*Entries shown*
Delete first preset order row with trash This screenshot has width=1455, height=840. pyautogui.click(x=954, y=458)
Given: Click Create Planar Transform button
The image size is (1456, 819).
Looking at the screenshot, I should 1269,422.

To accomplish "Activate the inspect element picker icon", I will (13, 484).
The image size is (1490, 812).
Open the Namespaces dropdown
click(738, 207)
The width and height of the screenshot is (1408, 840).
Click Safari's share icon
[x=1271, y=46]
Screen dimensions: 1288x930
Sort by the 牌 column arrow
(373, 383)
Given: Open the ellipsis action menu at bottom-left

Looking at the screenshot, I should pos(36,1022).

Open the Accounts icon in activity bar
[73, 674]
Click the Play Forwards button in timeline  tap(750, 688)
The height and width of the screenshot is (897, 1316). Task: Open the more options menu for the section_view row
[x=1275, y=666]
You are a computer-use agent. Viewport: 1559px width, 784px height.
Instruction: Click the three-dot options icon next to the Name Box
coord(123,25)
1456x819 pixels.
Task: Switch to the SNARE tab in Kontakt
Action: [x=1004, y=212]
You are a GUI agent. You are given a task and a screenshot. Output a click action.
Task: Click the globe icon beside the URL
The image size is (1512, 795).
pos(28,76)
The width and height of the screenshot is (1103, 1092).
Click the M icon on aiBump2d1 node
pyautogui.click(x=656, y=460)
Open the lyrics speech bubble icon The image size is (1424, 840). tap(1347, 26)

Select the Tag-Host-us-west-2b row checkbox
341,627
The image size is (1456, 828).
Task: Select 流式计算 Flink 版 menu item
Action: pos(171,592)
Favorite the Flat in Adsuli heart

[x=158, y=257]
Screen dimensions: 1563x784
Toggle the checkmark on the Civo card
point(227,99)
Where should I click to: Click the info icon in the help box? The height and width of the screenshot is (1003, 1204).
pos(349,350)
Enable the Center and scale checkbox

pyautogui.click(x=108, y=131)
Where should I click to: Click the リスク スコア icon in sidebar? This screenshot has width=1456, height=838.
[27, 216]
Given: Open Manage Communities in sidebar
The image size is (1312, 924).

*To do*
A faithful copy of every record is required; output it in full.

*Solution to the exercise*
Delete first preset order row with trash This screenshot has width=1455, height=840. pyautogui.click(x=954, y=458)
Given: Click Create Planar Transform button
The image size is (1456, 819).
Looking at the screenshot, I should 1269,422.

To accomplish "Activate the inspect element picker icon", I will (13, 484).
The image size is (1490, 812).
Open the Namespaces dropdown
click(738, 207)
The width and height of the screenshot is (1408, 840).
Click Safari's share icon
[x=1271, y=46]
Screen dimensions: 1288x930
Sort by the 牌 column arrow
(373, 383)
Given: Open the ellipsis action menu at bottom-left

Looking at the screenshot, I should pos(36,1022).

Open the Accounts icon in activity bar
[73, 674]
Click the Play Forwards button in timeline  tap(750, 688)
The height and width of the screenshot is (897, 1316). Task: Open the more options menu for the section_view row
[x=1275, y=666]
You are a computer-use agent. Viewport: 1559px width, 784px height.
Instruction: Click the three-dot options icon next to the Name Box
coord(123,25)
1456x819 pixels.
Task: Switch to the SNARE tab in Kontakt
Action: [x=1004, y=212]
You are a GUI agent. You are given a task and a screenshot. Output a click action.
Task: Click the globe icon beside the URL
The image size is (1512, 795).
pos(28,76)
The width and height of the screenshot is (1103, 1092).
Click the M icon on aiBump2d1 node
pyautogui.click(x=656, y=460)
Open the lyrics speech bubble icon The image size is (1424, 840). tap(1347, 26)

Select the Tag-Host-us-west-2b row checkbox
341,627
The image size is (1456, 828).
Task: Select 流式计算 Flink 版 menu item
Action: pos(171,592)
Favorite the Flat in Adsuli heart

[x=158, y=257]
Screen dimensions: 1563x784
Toggle the checkmark on the Civo card
point(227,99)
Where should I click to: Click the info icon in the help box? The height and width of the screenshot is (1003, 1204).
pos(349,350)
Enable the Center and scale checkbox

pyautogui.click(x=108, y=131)
Where should I click to: Click the リスク スコア icon in sidebar? This screenshot has width=1456, height=838.
[27, 216]
Given: Open Manage Communities in sidebar
The image size is (1312, 924).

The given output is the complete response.